Randy Neufeld, director of the Chicagoland Bicycle Federation, now the Active Transportation Alliance, during the eighties and nineties, argues that State Street never had a chance to flourish as a truly smog-free shopping district. “My main observation is that State Street never was a real pedestrian zone,” he says “It was a bus mall with all the fumes and stress that go along with it. So it wasn’t a pleasant place. In Europe you have plenty of ped streets with trams or light rail but not buses. Trams work partially because you don’t need to define street space and sidewalk space. You can create a street where you can walk and hang out on any portion.”

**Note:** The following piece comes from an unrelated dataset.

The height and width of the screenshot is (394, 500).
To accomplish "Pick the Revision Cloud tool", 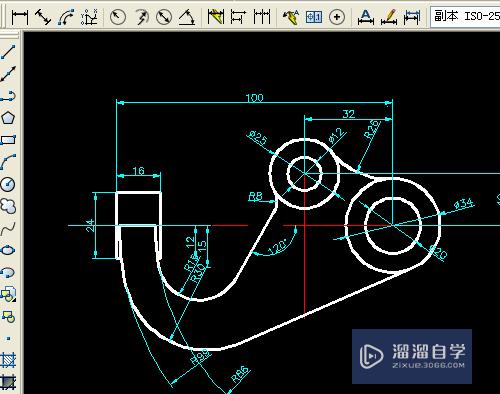I will (8, 206).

He cited State Street in Madison, Wisconsin, as an example of a more successful U.S. transit mall, and Boulder’s Pearl Street as a true pedestrian street. “Look at real pedestrian shopping streets like Broadway and Times Square in New York, and every major city in Europe. We’ve never tried that in Chicago.”
Madison’s State Street, which runs from the Wisconsin State Capitol to the University of Wisconsin, is a transit mall (with biking allowed) for six blocks and then a pedestrian mall for two blocks near the campus. It’s a vibrant area with plenty of theaters, shops, and restaurants and bars with sidewalk cafes. Arthur Ross, the city’s pedestrian and bicycle coordinator, said the mall, which opened in 1974, is still successful because there’s activity day and night due to the mix of uses. “It has stood the test of time,” he said.

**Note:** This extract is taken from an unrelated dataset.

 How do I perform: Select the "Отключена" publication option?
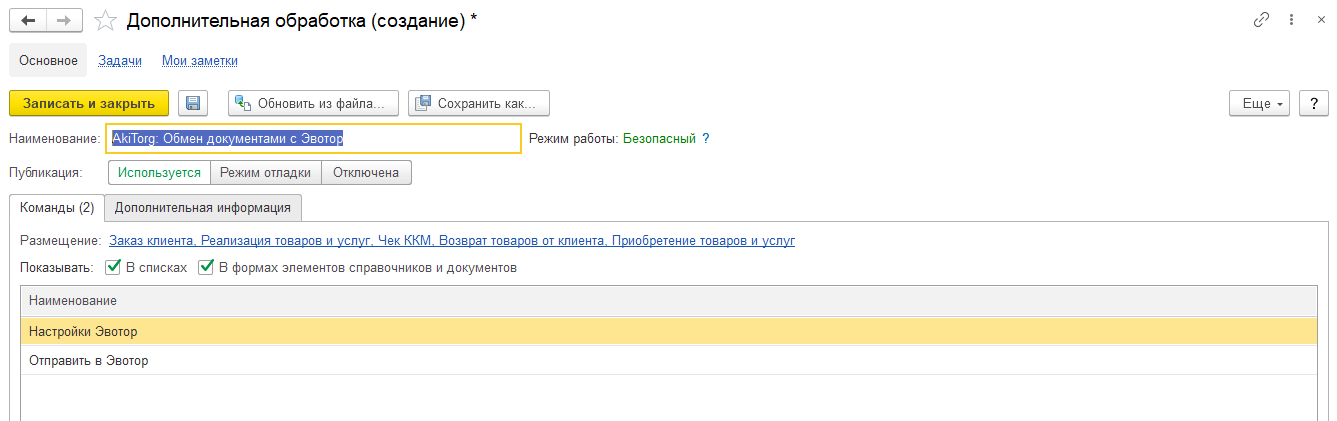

Pearl Street, which opened in 1977, is an even more lively district, which is completely pedestrianized except for the cross streets. It features multiple sculptures, including statues of Colorado fauna like bears and mountain lions, fountains, carts selling knickknacks and food, massage therapists and street performers like acoustic musicians, jugglers, acrobats and fire eaters.
City planner Molly Winter said Boulder went into the project with eyes wide open. “It was done very carefully and really well designed with excellent materials.” Since four blocks of car parking were removed, the city built five strategically placed garages over the next thirty-five years. Parking revenue is used to provide free yearly transit passes for some 6,000 downtown workers, which in turn frees up spaces for shoppers.

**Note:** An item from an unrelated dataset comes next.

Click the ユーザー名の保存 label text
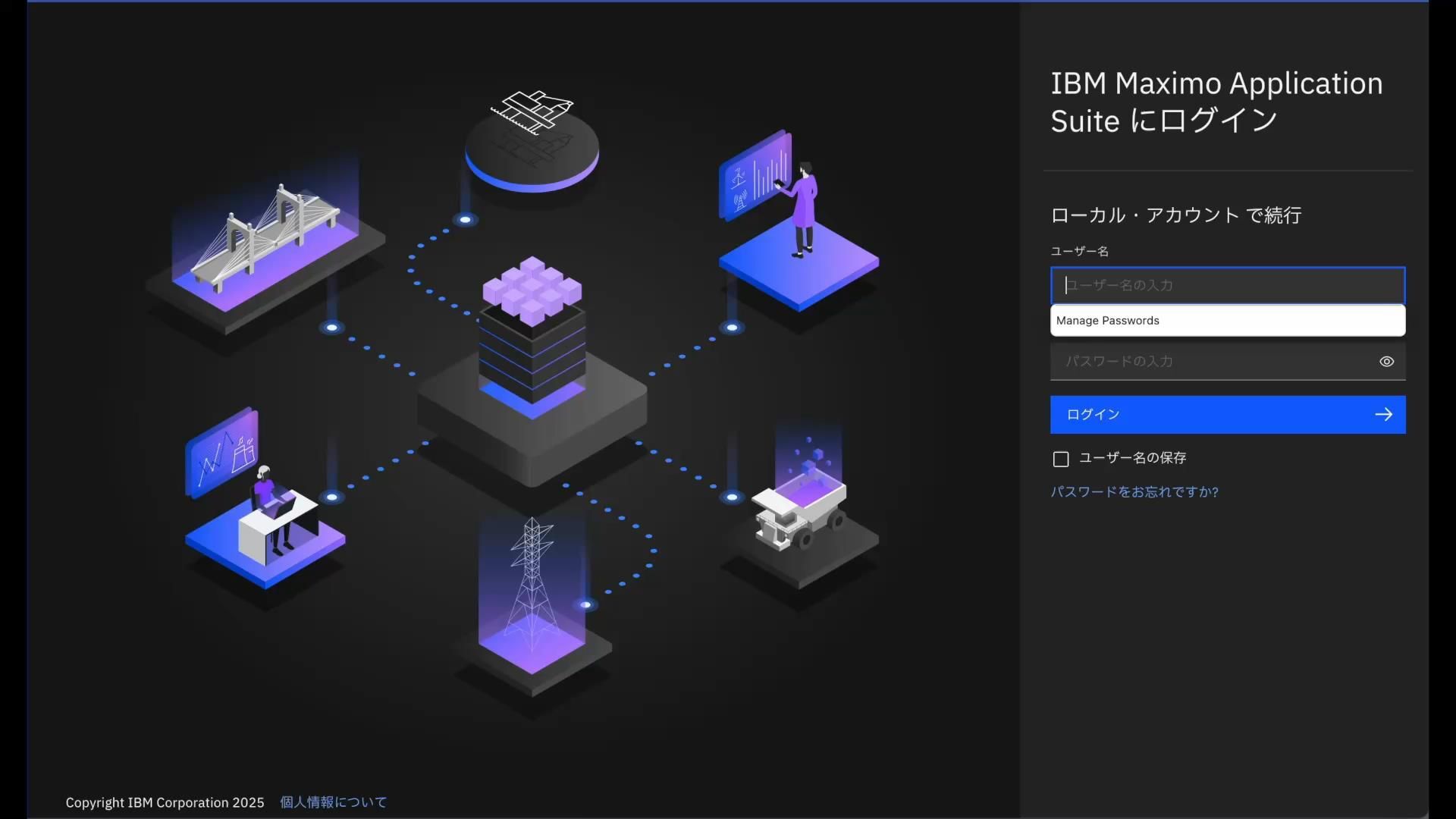Screen dimensions: 1456x819 point(1132,458)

Now that Chicago’s State Street is thriving again, could a true pedestrian mall work there? After all, Lincoln Square’s Giddings Plaza is a very successful car-free space. The city is also proposing to create new “People Streets” pedestrian districts in Andersonville, Lincoln Park, Wicker Park and Pilsen.
“No,” said Neufeld bluntly. “You’d have to move the buses. You could do something more like State Street in Madison, but not a real ped street.” He thinks Oak or Rush streets in the Gold Coast, or Clark or Broadway streets on the North Side, would be much more suitable.
Jones doesn’t write off the possibility of fewer automobiles on Chicago’s State Street in the coming years. “There’s a whole new crop of people who do not remember the mall who are talking about doing congestion pricing [charging a toll for driving into the Loop to discourage unnecessary car trips],” she says. “Everything old is new again. But the old-timers would be horrified.”